------ DATA
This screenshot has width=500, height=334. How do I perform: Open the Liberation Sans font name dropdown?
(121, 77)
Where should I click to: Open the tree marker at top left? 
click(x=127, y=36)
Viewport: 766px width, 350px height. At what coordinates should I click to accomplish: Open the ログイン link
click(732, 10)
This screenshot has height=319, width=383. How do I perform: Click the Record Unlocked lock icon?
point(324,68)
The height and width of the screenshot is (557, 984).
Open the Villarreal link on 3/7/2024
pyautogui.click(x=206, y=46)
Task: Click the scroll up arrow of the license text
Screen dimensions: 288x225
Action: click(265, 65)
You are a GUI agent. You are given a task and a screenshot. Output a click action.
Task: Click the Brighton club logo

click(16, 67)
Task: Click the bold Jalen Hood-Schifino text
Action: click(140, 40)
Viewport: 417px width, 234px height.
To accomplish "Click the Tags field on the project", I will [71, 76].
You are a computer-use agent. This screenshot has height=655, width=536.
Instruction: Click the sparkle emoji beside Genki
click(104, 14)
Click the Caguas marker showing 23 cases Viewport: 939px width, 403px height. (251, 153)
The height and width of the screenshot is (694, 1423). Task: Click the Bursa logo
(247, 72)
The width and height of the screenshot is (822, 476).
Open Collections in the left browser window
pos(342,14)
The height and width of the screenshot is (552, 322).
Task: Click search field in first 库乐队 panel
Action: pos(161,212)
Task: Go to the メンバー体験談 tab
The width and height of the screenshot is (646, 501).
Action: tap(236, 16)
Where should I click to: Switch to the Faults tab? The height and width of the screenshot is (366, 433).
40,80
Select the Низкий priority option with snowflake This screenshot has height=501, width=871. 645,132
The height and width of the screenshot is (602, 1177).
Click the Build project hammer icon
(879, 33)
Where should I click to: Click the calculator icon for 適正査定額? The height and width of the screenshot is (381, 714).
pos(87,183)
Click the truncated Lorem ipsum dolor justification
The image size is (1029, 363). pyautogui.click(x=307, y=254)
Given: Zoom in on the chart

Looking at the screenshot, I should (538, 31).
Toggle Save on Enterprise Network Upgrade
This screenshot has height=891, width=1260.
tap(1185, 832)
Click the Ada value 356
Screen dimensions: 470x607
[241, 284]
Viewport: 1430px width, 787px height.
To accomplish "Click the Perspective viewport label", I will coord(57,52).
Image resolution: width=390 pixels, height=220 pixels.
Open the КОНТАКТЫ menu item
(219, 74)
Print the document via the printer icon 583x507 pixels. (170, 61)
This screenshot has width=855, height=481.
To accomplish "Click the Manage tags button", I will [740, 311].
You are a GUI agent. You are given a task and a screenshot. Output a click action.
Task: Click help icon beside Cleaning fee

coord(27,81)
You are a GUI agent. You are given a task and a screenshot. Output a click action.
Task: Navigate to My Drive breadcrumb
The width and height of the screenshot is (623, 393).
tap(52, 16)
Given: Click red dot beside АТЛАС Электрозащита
------------
[WORK INSTRUCTIONS]:
Of the lines above, output exactly those from the line bearing "The height and width of the screenshot is (602, 1177)." through the line bearing "Print the document", inclusive.

[RESULT OF THIS EXERCISE]:
The height and width of the screenshot is (602, 1177).
Click the Build project hammer icon
(879, 33)
Where should I click to: Click the calculator icon for 適正査定額? The height and width of the screenshot is (381, 714).
pos(87,183)
Click the truncated Lorem ipsum dolor justification
The image size is (1029, 363). pyautogui.click(x=307, y=254)
Given: Zoom in on the chart

Looking at the screenshot, I should (538, 31).
Toggle Save on Enterprise Network Upgrade
This screenshot has height=891, width=1260.
tap(1185, 832)
Click the Ada value 356
Screen dimensions: 470x607
[241, 284]
Viewport: 1430px width, 787px height.
To accomplish "Click the Perspective viewport label", I will coord(57,52).
Image resolution: width=390 pixels, height=220 pixels.
Open the КОНТАКТЫ menu item
(219, 74)
Print the document via the printer icon 583x507 pixels. (170, 61)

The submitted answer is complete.